Возможно, эффект советскости — это вообще всего лишь стилистический шлак, побочный продукт, образующийся при плавке фольклора с Набоковым. Это особенно хорошо видно по названиям его первых книг — «Иду в путь мой», «Желтеет трава», «И вот приходит ветер», «Время полдень». Сейчас на всех этих словосочетаниях чудовищный отпечаток советскости, а на самом деле это цитаты из совсем других культур.

Мир советской литературы строится на системе внутренних табу; мир прохановских производственных романов — внешне похожий на нормативный советский — скорее, на нарушении традиций. Соответственно, у них разная реакция на провокацию сорокинского типа. Действительно ли взорвется мир прохановских героев, например, в «Месте действия» или «Африканисте», если здесь случится некая «сорокинщина» — акт людоедства, копрофагии или копролалии? Не факт, у этих романов достаточно высок запас прочности, чтобы выдержать подобного рода землетрясения. В конце концов, все эти футурологи, художники, журналисты и фотографы и так ведут себя достаточно странно.
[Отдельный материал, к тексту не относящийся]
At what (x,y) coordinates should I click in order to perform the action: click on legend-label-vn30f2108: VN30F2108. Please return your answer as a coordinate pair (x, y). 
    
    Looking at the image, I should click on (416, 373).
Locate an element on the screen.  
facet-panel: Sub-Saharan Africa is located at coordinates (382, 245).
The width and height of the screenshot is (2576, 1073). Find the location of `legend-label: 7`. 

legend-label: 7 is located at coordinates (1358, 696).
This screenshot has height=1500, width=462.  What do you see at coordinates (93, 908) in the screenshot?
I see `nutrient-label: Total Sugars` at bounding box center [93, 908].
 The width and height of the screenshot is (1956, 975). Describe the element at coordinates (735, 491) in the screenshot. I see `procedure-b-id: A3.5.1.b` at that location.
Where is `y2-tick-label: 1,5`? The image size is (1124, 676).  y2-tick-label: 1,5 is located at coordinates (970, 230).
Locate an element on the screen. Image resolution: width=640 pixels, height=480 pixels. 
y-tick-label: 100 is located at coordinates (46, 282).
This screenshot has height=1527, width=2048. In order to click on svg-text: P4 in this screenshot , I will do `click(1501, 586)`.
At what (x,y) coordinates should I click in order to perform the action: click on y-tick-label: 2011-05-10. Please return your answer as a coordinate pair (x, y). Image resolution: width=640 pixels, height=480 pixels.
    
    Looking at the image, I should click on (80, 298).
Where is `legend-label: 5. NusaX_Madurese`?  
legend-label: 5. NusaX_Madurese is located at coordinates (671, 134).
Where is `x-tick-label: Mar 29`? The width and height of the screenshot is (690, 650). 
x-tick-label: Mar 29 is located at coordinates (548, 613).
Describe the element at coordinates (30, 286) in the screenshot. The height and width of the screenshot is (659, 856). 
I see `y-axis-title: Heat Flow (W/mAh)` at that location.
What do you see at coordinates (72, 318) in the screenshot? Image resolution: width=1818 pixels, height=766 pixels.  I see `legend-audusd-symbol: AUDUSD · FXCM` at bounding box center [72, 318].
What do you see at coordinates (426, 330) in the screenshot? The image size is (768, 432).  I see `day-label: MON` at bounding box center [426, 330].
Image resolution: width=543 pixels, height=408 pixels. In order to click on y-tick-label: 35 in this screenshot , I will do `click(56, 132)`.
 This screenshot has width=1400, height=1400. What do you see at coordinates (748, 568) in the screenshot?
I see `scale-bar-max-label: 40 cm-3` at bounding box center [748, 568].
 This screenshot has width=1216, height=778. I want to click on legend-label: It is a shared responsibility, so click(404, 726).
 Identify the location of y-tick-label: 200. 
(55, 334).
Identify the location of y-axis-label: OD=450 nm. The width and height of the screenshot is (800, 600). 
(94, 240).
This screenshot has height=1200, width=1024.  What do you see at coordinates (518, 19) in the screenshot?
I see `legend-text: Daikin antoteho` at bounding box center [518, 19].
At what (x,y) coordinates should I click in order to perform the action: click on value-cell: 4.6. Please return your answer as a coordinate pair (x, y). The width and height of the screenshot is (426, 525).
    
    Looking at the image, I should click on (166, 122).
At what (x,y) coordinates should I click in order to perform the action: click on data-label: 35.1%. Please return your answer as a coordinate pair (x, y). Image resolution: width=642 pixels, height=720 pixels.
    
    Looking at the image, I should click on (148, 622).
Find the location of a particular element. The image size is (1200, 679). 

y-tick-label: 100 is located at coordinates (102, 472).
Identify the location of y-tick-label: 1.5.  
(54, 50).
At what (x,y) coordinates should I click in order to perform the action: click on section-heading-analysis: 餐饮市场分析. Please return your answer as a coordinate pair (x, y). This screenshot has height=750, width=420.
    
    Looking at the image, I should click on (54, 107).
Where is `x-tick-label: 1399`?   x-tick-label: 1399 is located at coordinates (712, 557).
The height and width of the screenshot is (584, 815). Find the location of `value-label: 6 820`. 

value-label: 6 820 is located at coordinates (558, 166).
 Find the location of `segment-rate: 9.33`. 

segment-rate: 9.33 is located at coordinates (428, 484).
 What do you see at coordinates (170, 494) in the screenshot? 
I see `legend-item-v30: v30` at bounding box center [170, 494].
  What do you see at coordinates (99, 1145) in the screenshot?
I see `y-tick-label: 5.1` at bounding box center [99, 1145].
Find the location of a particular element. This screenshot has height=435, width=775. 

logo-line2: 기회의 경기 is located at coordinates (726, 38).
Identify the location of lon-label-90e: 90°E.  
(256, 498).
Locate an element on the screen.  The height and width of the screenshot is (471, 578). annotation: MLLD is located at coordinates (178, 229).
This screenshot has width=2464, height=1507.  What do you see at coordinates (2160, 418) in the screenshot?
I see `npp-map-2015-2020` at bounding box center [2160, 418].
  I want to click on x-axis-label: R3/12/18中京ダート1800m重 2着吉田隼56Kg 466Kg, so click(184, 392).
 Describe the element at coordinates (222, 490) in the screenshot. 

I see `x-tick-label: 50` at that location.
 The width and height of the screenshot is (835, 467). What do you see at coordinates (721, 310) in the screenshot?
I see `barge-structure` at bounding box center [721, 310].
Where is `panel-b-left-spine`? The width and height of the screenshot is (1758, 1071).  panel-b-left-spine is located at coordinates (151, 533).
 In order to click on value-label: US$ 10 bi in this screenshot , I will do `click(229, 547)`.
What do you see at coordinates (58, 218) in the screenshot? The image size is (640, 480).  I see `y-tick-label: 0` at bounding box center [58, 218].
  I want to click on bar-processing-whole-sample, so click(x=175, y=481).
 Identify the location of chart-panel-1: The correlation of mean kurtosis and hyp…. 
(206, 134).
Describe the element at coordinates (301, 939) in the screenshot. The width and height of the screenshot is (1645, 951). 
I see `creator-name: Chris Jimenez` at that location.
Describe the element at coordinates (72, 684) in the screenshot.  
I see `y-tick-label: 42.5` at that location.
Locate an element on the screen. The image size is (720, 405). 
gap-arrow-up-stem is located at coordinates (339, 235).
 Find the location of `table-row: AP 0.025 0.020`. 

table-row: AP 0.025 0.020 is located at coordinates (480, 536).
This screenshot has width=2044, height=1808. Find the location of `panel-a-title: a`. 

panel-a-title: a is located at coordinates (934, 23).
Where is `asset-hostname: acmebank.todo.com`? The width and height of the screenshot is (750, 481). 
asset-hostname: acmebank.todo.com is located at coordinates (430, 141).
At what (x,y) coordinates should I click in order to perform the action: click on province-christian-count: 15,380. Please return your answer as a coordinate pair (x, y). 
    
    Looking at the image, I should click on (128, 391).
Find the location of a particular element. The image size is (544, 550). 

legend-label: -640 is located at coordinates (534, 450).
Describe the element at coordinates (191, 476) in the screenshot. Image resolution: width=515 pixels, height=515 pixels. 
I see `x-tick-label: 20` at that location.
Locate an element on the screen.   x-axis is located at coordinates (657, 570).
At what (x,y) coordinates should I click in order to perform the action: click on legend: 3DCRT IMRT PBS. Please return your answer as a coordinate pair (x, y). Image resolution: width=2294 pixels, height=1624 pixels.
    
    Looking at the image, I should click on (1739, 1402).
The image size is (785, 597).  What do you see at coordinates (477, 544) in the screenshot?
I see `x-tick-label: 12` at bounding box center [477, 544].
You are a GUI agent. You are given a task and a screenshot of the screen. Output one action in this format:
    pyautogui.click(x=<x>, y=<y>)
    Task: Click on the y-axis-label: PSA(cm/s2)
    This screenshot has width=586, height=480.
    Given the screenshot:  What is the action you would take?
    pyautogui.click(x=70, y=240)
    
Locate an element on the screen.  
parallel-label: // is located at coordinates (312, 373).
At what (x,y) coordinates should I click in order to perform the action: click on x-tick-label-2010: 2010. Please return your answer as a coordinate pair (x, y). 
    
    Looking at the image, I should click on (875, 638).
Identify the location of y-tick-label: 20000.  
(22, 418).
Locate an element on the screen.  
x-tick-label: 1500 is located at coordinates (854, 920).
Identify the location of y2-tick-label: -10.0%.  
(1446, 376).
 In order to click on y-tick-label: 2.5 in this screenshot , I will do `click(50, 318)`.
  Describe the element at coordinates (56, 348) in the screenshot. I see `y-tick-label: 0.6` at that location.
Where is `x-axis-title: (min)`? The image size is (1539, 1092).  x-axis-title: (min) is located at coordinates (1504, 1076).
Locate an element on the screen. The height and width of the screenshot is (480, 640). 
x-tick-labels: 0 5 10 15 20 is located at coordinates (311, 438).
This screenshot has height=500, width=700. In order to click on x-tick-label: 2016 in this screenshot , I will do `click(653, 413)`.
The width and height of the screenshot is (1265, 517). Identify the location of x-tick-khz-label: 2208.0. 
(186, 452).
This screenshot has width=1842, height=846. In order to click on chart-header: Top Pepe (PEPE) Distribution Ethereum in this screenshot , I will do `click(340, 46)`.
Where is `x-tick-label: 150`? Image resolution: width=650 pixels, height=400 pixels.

Это может кому-то не нравиться, но так или иначе Проханов — наследник авангарда 20-х годов, последняя волна взрыва, произошедшего в начале века. Это писатель, всегда выполнявший литзадачу модерниста — распашку целинных ресурсов литературы, представитель своего рода литературного казачества — если считать делом казачества освоение и охрану дальних рубежей.

Да, он часто слишком спешил, по-журналистски, и выполнял свою работу не вполне аккуратно, экстенсивно. Еще чаще он оставлял куски нормативной советской стилистики, репортажного, не режущего по тем временам слух, чтобы они обрамляли «пассионарно-прорывное». Это нормативное, инерционное — фон, усредненный очеркистский стиль эпохи, которым он позволял себе пользоваться в спешке, но не более того. Однако со временем то, что было футуристическим, выцвело, а нормативное стало выглядеть чудовищно — оно и бросается теперь в глаза, и теперь считается, что сама тема «стиль Проханова» едва ли не анекдотическая: даже если предположить, что он не графоман, то уж во всяком случае — «типичный номенклатурный совпис». Это неправда.

На самом деле, он и до сих пор ищет стиль, который может его выразить; и он так и не нашел этот стиль. Это не идеальный результат для писателя, которому под семьдесят, но и не повод дисквалифицировать его как «вечного совка».